The Texas coast is also famous for great wade fishing, and some fish can be caught in the bays without a boat, though reaching a productive area near car traffic means scouting, persistence, luck and often a hike past such hazards as stingrays, oysters and mud, even speeding boats in poor lighting. A more sensible solution is to fish our 367 miles of Gulf beach. Some of the coast offers barrier islands that can only be reached by boat, but many miles can still be reached by truck or even car. The biggest stretch is North and South Padre Islands, spanning 113 miles. Though often windy, that area offers the most reliable clear water in summer and fall, which fish appreciate. The wind generally calms down from July through September, even October, offering great trout, redfish and pompano action in the surf.
We used to camp and fish Padre Island where you could see good-sized trout cruising inside those small, clear green waves, a real treat. If the water was choppy and brownish, we’d switch to bait and catch redfish and whiting. I even caught silver mullet for bait with the castnet. Lip-hooking one of those four-inch mullet and tossing it way out there often gave that baitfish a short lease on life.
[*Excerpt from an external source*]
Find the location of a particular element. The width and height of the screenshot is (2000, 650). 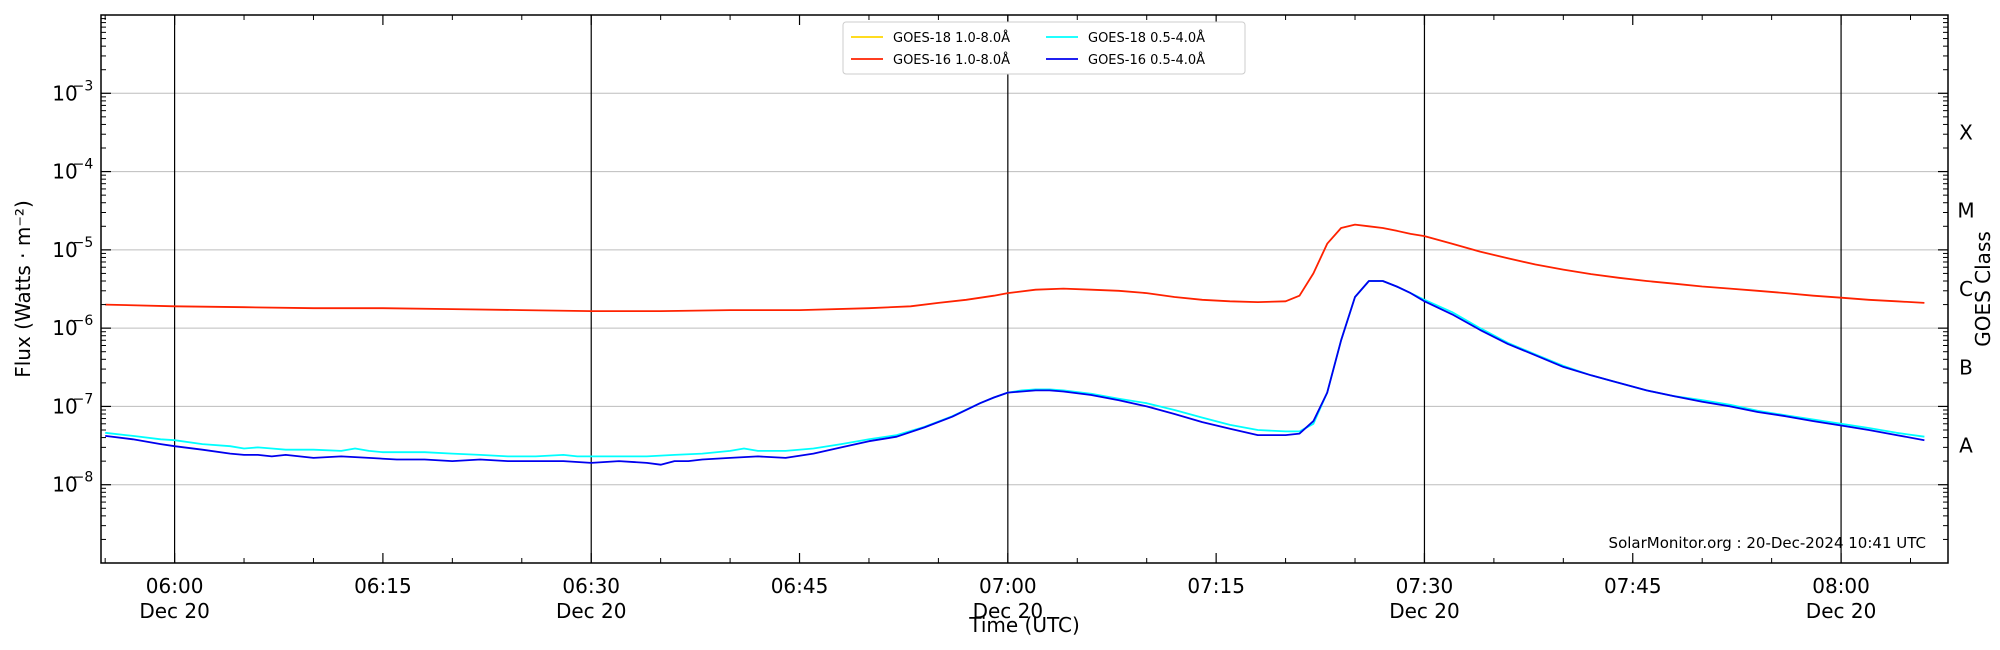

y-axis-right-label: GOES Class is located at coordinates (1983, 289).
One summer afternoon while tossing a gold spoon, I hooked a small bluefish, whiting and ladyfish and all were attacked by big trout.
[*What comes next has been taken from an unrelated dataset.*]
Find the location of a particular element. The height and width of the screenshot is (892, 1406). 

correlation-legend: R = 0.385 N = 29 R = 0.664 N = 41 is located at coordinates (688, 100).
On the upper coast there are serious spoon-slingers and pluggers who may have never owned a boat, but who have caught perhaps thousands of seatrout over the years. They wade out armpit deep if need be, ideally making the dawn patrol on an incoming tide, with a light SE wind, aiming for green water. Out there in the Gulf, predatory trout seem eager to grab flashing artificial baits, and serious stringers of fish have been caught. There are times when all factors don’t align and a pre-dawn trip down Hwy. 288 or IH-45 may be for naught. However when it’s right, it’s exquisite action. Today’s cell phones and weather forecasting make it easier than the old days.
Back then, everyone used baitcasting reels, namely the Ambassadeur. Today, I wouldn’t go without my long-reaching, graphite eight-foot spin rod, with a reel that doesn’t backlash. Cast as far as you can beyond the brown shore break where trout and Spanish mackerel cruise the green water.
Easiest of all Gulf fishing is reserved for fishing piers, which are even accessible by wheelchair, so there is no slipping on rocks or getting your vehicle stuck in beach sand. The downside is that action can be slow, depending on water clarity and time of day. Try to fish early mornings when fish are closer to the beach during an incoming tide. A small bait bucket and aerator with live shrimp, carried on a cart or wagon, along with a chair and umbrella, makes for comfortable fishing. Surf piers are subject to hurricane damage and repairs, so check which piers are currently open.
For those hoping to fish from a boat, there are some 1,400 fishing guides and offshore captains in Texas. Browse through Fishing Booker.com, or try the big Gulf partyboats in Galveston or Port Aransas. There are loads of fish out there of a great many species, and it isn’t hard to catch enough for a number of meals, enough to warrant buying a shrink-wrapper that will preserve fillets for half a year. Shorter partyboat trips aim for snapper or amberjack, while longer combo trips include deepwater tuna and reef fish.